With rates beginning to rise—and likely to continue—investors need to understand how commercial real estate could be affected.
Interest rates have remained at historically low levels for so long that many investors may feel uneasy about the rise of rates. That's particularly true for clients who invest in U.S. commercial real estate, or may want to in the future. There's a natural tendency to think that rising rates will make commercial real estate holdings less valuable and generate less income. Yet a closer look at the data, including historical performance during previous periods when rates were rising, shows that's not the case. Moreover, real estate has proven to be a good hedge during high-inflation periods (i.e., times when rates were already high and stayed high). To understand why, you need to consider how different aspects of the economy are all connected.
First, here's a quick thought experiment. If you could freeze everything in the economy, an increase in interest rates would clearly lead to a drop in commercial real estate values. Investors typically borrow money to finance real estate purchases. Rising rates means that borrowing money simply costs more. In addition, rising rates reduce the value of the future cash flow received by real estate owners. Tenants pay the same amount in absolute terms, but rising rates mean that the cash flow needs to be discounted due to the increase in interest on borrowed capital.
But that's not the end of the story.
In the real world, interest rates can't be considered in isolation. Rising rates are linked to a lot of other variables, and collectively, those variables can reduce—or even completely overcome—the potentially negative effect of rising rates. There are several reasons why.
First, rates usually rise because overall economic conditions are improving. Currently the U.S. economy is seeing low unemployment, solid GDP growth and strong corporate profits. That kind of positive business activity suggests that commercial real estate owners may see an increase in occupancy and rent growth percentages.

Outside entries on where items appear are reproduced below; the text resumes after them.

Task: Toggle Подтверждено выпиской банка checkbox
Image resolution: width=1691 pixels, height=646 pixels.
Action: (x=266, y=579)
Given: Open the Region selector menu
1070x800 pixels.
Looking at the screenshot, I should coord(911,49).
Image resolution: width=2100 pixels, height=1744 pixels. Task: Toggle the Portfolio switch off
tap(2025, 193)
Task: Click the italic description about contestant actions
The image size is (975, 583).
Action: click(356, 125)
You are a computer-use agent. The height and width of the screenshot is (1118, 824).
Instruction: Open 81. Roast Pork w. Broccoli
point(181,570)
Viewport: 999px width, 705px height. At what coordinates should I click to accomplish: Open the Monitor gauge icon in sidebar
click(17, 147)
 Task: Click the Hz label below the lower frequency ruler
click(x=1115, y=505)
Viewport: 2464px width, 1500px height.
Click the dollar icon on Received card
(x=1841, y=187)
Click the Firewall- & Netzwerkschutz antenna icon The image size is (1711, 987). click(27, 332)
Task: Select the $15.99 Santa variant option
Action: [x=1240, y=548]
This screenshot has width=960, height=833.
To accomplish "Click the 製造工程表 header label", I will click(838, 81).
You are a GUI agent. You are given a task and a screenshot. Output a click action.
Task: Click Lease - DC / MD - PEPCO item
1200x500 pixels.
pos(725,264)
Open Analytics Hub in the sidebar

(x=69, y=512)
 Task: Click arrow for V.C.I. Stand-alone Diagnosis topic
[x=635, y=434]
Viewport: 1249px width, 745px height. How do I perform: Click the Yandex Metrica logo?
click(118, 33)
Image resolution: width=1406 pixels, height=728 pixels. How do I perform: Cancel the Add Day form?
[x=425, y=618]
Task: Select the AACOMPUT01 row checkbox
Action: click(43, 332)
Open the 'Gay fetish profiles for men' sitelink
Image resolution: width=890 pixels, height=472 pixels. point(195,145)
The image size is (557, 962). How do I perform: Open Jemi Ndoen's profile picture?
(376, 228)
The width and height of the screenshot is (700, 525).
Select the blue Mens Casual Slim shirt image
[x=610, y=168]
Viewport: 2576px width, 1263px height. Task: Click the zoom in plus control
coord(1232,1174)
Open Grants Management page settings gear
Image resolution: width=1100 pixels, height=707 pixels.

Second, rising rates are often linked to inflation. (In fact, increasing rates is one way that the Federal Reserve puts the brakes on inflation due to economic growth.) Inflation means higher prices for goods and services, and it also means an increase in the value of hard assets like commercial real estate. This is especially true of properties that have short-term leases that can increase their rent, leading to more income from a given asset. For these reasons, commercial real estate has been a good hedge against inflation in the past.
If you look at the last eight periods in which the U.S. 10-year Treasury yield increased by one percentage point or more, the total return on real estate increased in seven of those periods. (The sole exception was the financial crisis of 2008, which was directly tied to real estate.) Moreover, the change in real estate returns for the 12 months following a rate increase was positive in all eight periods.1, 2
Real Estate Performance Indicators During Periods of Rising Interest Rates
Data represent eight time periods between 01 Jan 1987 and 31 March 2018 when the U.S. 10-year Treasury yield increased by 100 basis points or more. It is not possible to invest in an index. Performance for indices does not reflect investment fees or transaction costs.
SOURCE: "Think US: The Impact of Rising Interest Rates on Commercial Real Estate," TH Real Estate, June 2018.
Overall, commercial real estate is a complex category, and investors need to understand the risks and how specific economic factors can affect performance. Many factors are highly local, including market conditions, the quality of properties, the amount of inventory and demand, and other aspects. And, of course, prior performance does not guarantee future results.
A look at historical performance shows that the conventional wisdom about commercial real estate—that it takes a big hit when interest rates rise—is simply not true. As the data show, the asset category has actually performed better during periods when rates are increasing (like now) or when rates remain stable and high. For investors thinking about the asset class, it pays to look past the conventional wisdom.
1 "Think US: The Impact of Rising Interest Rates on Commercial Real Estate," TH Real Estate, June 2018.
2 Past performance is no guarantee of future results. The indices used represent investments that are materially dissimilar to non-traded REITs which, have a higher fee structure and risk level, longer time horizon, different tax treatments and fewer liquidity options. An investment cannot be made in an index. Commercial real estate is represented by the NCREIF Property Index (NPI). These indices reflect leverage and fund expenses, but do not reflect management, investment or advisory fees. If they did, returns would be materially lower. Performance could be impacted by the use of different time periods.